Cada passo por aquela sala era identificado pelo ranger do piso de madeira envelhecido e coberto por um carpete novo. A sala estava cheia, e os passos faziam da madeira uma orquestra de ruídos. A cada obra de Tarsila que eu observava era transportada para seu mundo... sua época.
Em todas as vezes que estive na Pinacoteca do Estado, nunca vi tantos apreciadores de arte e cheguei a uma conclusão: Tarsila é POP.
Foi sem dúvida uma grande artista esta tal de Tarsila do Amaral, tanto que suas obras (vistas de perto) me fizeram refletir...

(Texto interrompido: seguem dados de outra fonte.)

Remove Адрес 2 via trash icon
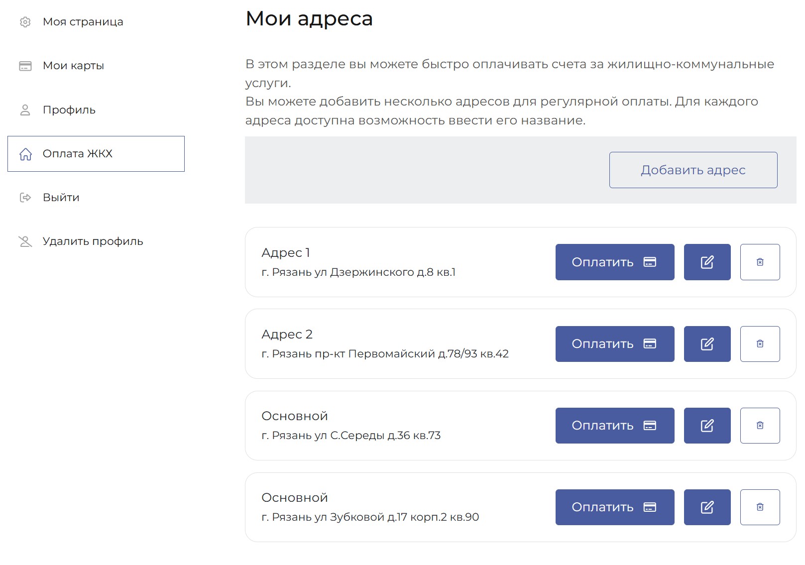(760, 344)
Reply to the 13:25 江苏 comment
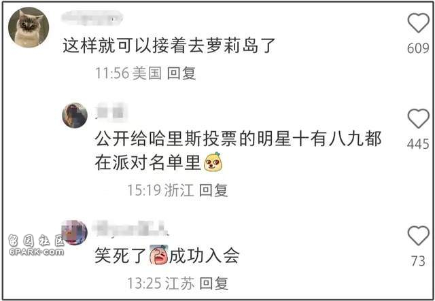The height and width of the screenshot is (301, 435). [x=213, y=283]
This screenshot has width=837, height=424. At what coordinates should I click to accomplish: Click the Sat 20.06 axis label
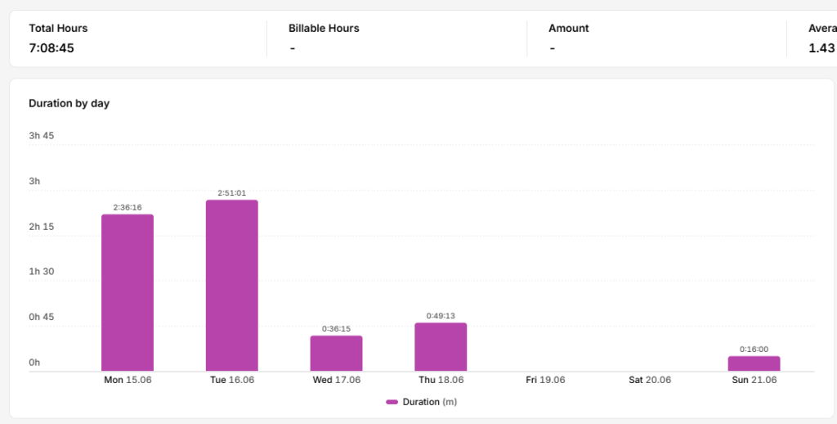click(x=650, y=380)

O Abaporu, por exemplo, que em tupi-guarani "O homem que come homem" ... se olharmos com atenção ele não tem boca, mas está sentado com seu imenso corpo sobre o verde de nossa terra. O verde que nos alimenta. O Abaporu tem a cabeça pequena então não tem como pensar na gravidade de seu ato.
Hoje, utilizando nosso português politicamente correto, poderíamos chama-lo de: Governo, Massa, eu, você...
Meu corpo é menor que o dele, mas ele não se movimenta, enquanto eu, deixo rastros de canibalismo social por onde passo...
Para mim, os "Operários" de Tarsila, não são de fábricas da União Soviética ou de São Paulo, ou de qualquer outro lugar...sem identidade ou nacionalidade, eles são operários do mundo, trabalhando para a construção do novo e moderno mundo.
É Tarsila, me parece que vamos ter de demiti-los, o Mundo está em desordem...os valores foram mal acabados!
Se me permitem um último comentário, a encantadora fragilidade das crianças de "2° classe" é tocante. Assim como é perceptível em "A Lua" que Tarsila temia a noite e a solidão!